Matthews 2007 Drenlin 29 1/2 / 70. Viper 3 pin sight, Matthews drop away rest, doinker, quiver, maxima 350's with rage 2 blade heads, soft case, 6 maxima practice arrows and a glendel full rut in good shape?


----------



## vinegar strokin (Nov 24, 2010)

I'll give ya 250.


----------



## Joe Archer (Mar 29, 2000)

The ones on Craigslist are going for about 6 bills. Can you adjust the drawlength on Drenalins without a press. I would need to get down to 28 inches. 
<----<<<


----------



## bassdisaster (Jun 21, 2007)

If I were you Id check EBAY and see what they are going for, search archery then highlite Mathews, then search Dreanilin, once the search finishes on the left side there are boxes 1 should say completed items click it and you can see what they have been going for recently, I think you will be pleasently surprized!

BD


----------



## Atchison (Feb 18, 2009)

$350-$400 for the bow, not sure on packaging it with the rest of the stuff


----------



## Burnmtndog (Jan 8, 2008)

Thanks for the info thus far....I'm looking at possibily selling as I haven't bow hunted the last two years...Bird hunting has taken over the void.....


----------



## mmowen01 (Oct 24, 2010)

I believe that the Drenlin's have to be adjusted with modules. If it is set up at 29.5" you might have a little room for adjustment but to go down to 28" is probly going to be a module change. Archery talk will be a better judgment on price because you can see if sellers had to drop there price to get it sold and how long it was up before the thread was closed. On craigslist you never know what things have sold for just what people are trying to get out of them.


----------



## Ack (Oct 3, 2004)

mmowen01 said:


> I believe that the Drenlin's have to be adjusted with modules. If it is set up at 29.5" you might have a little room for adjustment but to go down to 28" is probly going to be a module change. Archery talk will be a better judgment on price because you can see if sellers had to drop there price to get it sold and how long it was up before the thread was closed. On craigslist you never know what things have sold for just what people are trying to get out of them.

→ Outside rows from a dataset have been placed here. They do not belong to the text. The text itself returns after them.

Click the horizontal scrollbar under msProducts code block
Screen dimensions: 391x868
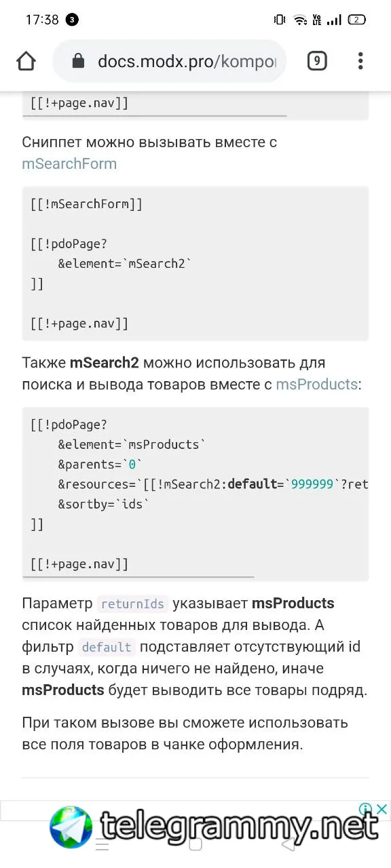click(x=138, y=577)

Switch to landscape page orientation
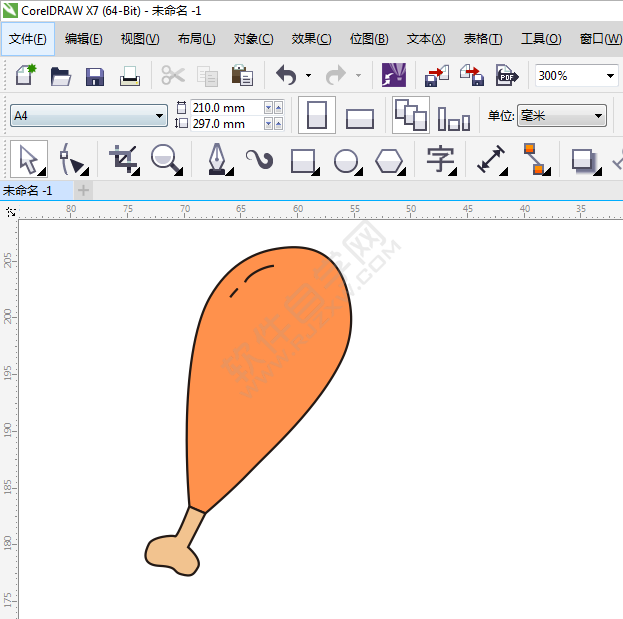pyautogui.click(x=360, y=118)
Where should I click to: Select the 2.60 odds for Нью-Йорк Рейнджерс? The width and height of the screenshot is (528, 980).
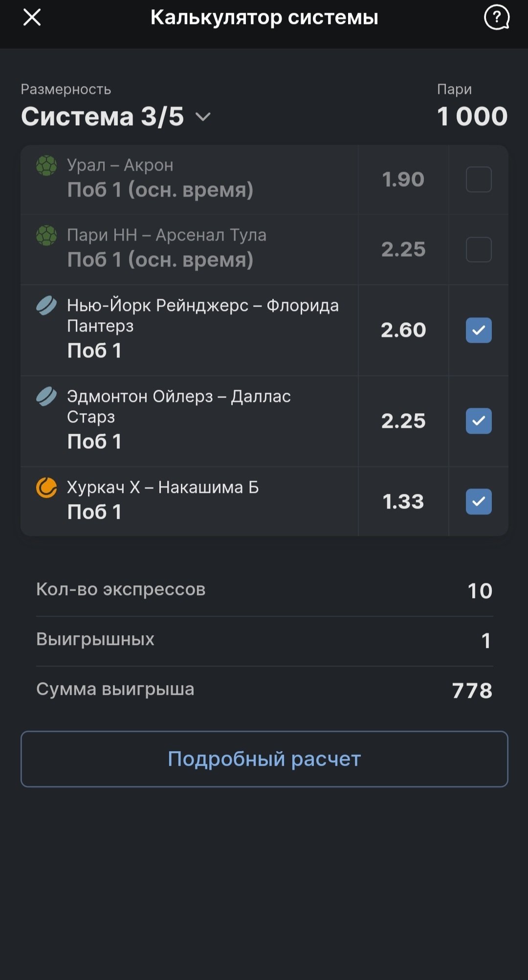pos(403,330)
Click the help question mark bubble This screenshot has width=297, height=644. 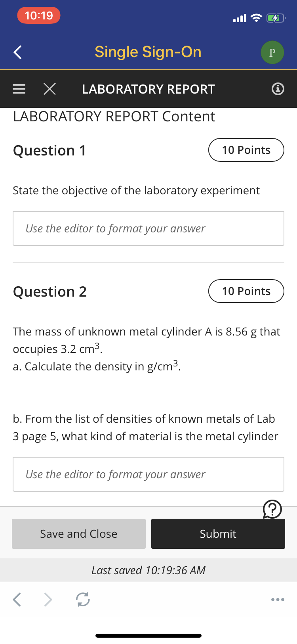tap(272, 509)
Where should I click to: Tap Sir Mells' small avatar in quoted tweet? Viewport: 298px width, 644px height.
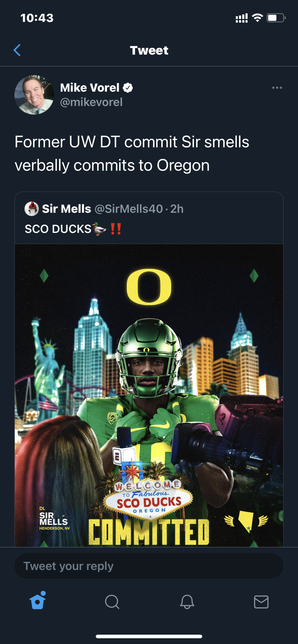pyautogui.click(x=32, y=209)
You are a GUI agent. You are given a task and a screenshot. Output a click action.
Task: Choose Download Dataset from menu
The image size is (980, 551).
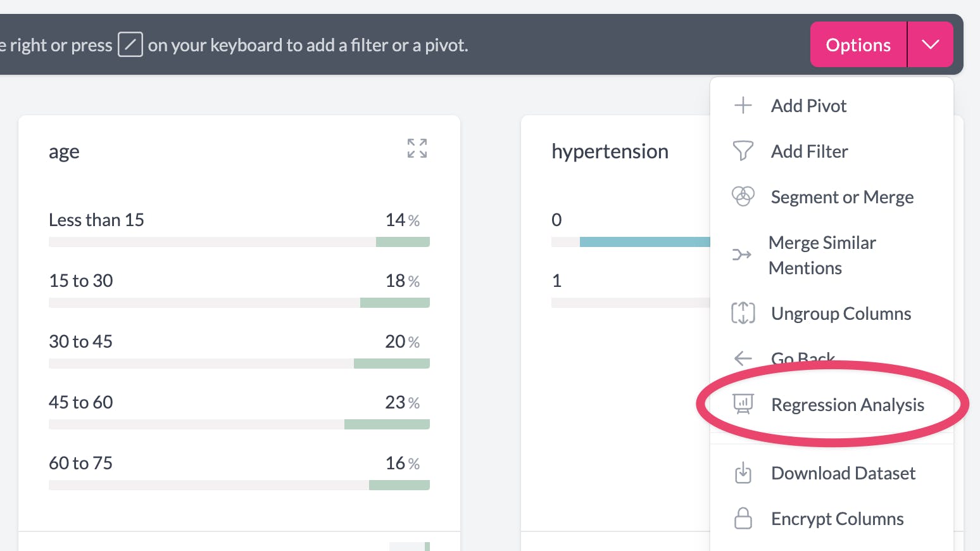(x=843, y=473)
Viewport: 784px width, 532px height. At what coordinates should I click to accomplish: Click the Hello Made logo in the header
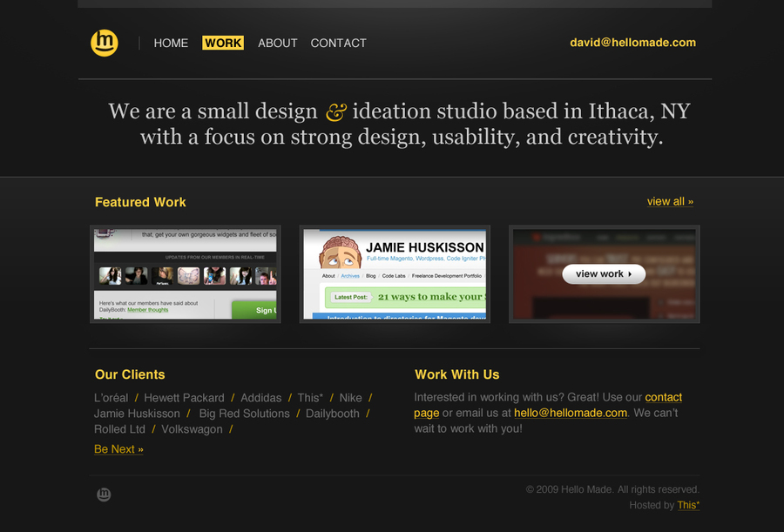click(104, 42)
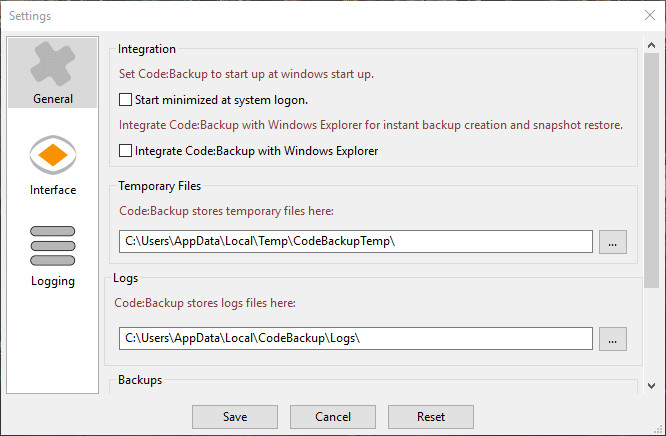The height and width of the screenshot is (436, 666).
Task: Browse for temporary files folder
Action: tap(612, 242)
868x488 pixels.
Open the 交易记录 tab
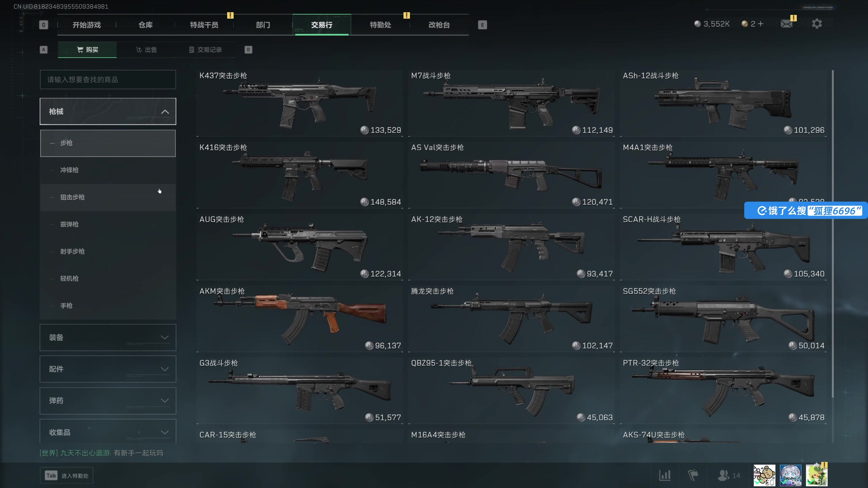pyautogui.click(x=205, y=50)
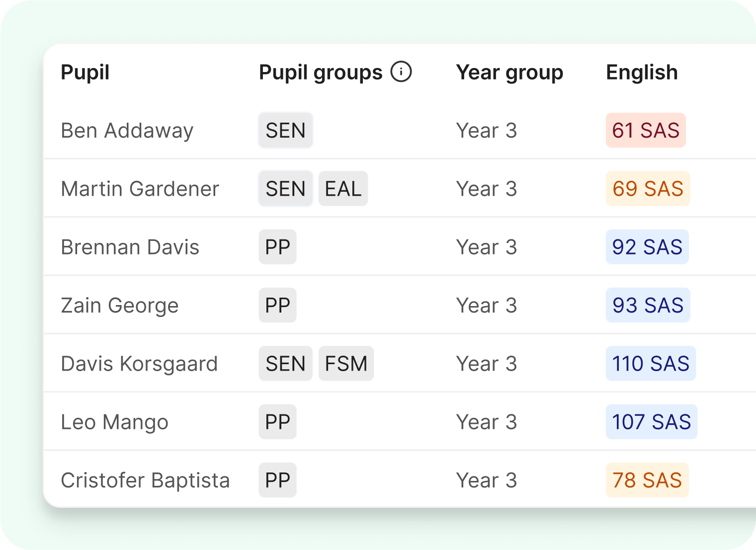Open pupil Ben Addaway
The height and width of the screenshot is (550, 756).
pyautogui.click(x=127, y=131)
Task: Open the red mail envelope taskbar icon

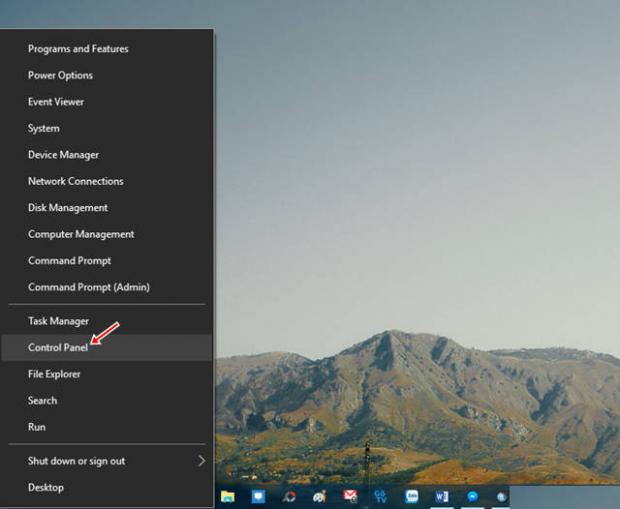Action: (350, 496)
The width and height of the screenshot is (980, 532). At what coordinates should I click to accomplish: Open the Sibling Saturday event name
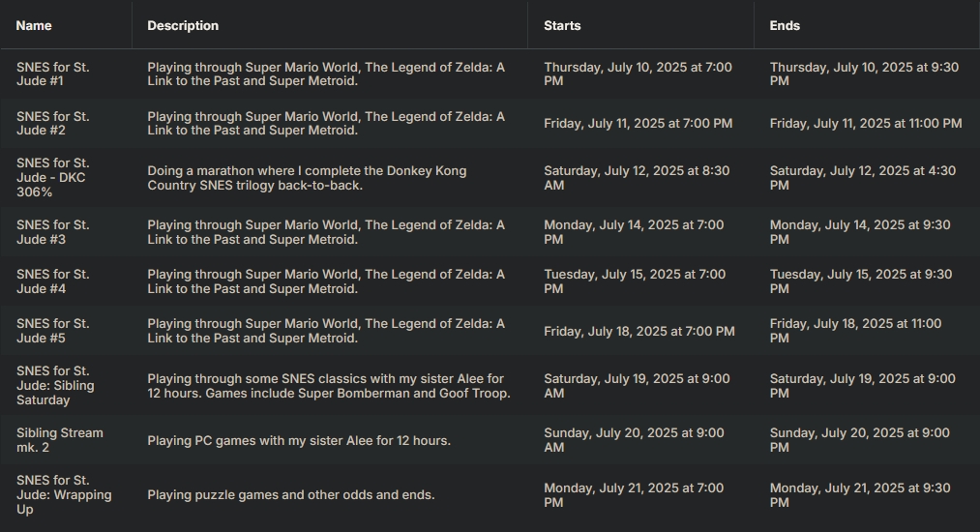[x=55, y=385]
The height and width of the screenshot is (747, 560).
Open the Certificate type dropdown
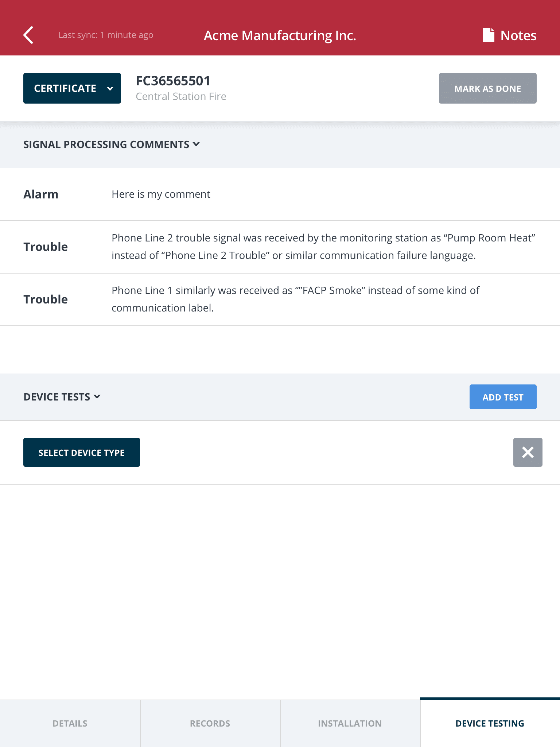pyautogui.click(x=72, y=88)
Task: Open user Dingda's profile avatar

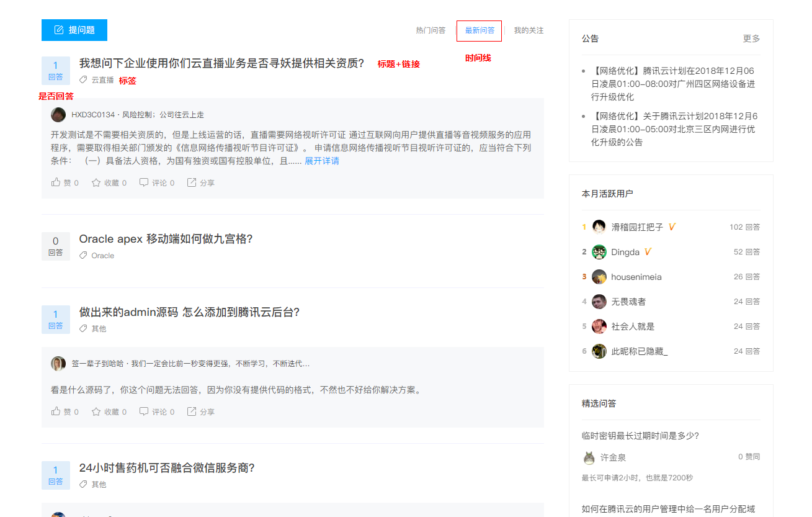Action: pyautogui.click(x=599, y=252)
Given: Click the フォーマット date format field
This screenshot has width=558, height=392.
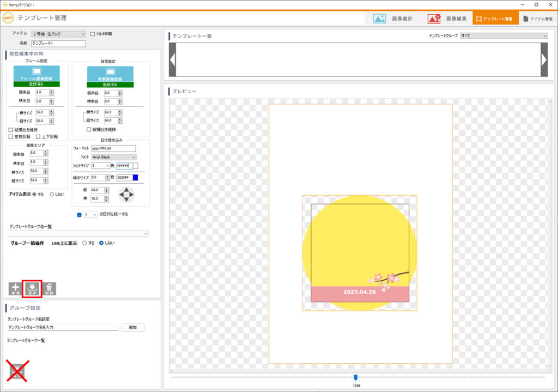Looking at the screenshot, I should tap(113, 148).
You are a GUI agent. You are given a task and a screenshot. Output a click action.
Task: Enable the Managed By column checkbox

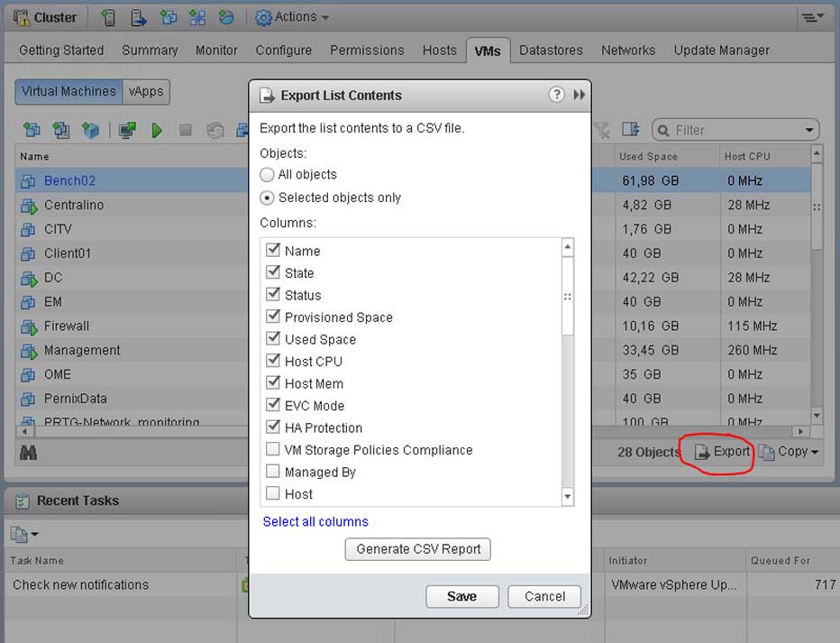[273, 472]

All Mathews bows are draw length specific.....you need to swap out the entire cam to change the draw length.  Atchison is about right....$350-$400 for bare bow price.


----------



## Joe Archer (Mar 29, 2000)

Do you have other cams with the bow? 
<----<<<


----------



## Burnmtndog (Jan 8, 2008)

Joe Archer said:


> Do you have other cams with the bow?
> <----<<<


No other cams, sorry.


----------



## vinegar strokin (Nov 24, 2010)

Joe, most matthews dealers will swap cams for $50. I know the one by me used to do that.


----------



## UNREEL (Jun 8, 2007)

Most Mathews dealers will swap out the cams and charge you a small shop fee, or nothing if you buy something.
_Posted via Mobile Device_


----------



## HunterHads (Jun 28, 2005)

I think you could get a little more for the bare bow. I sold my Switchback XT last summer for just under $500 bare bow. So with everything on it I bet you could get someone to buy it for $600+.
_Posted via Mobile Device_


----------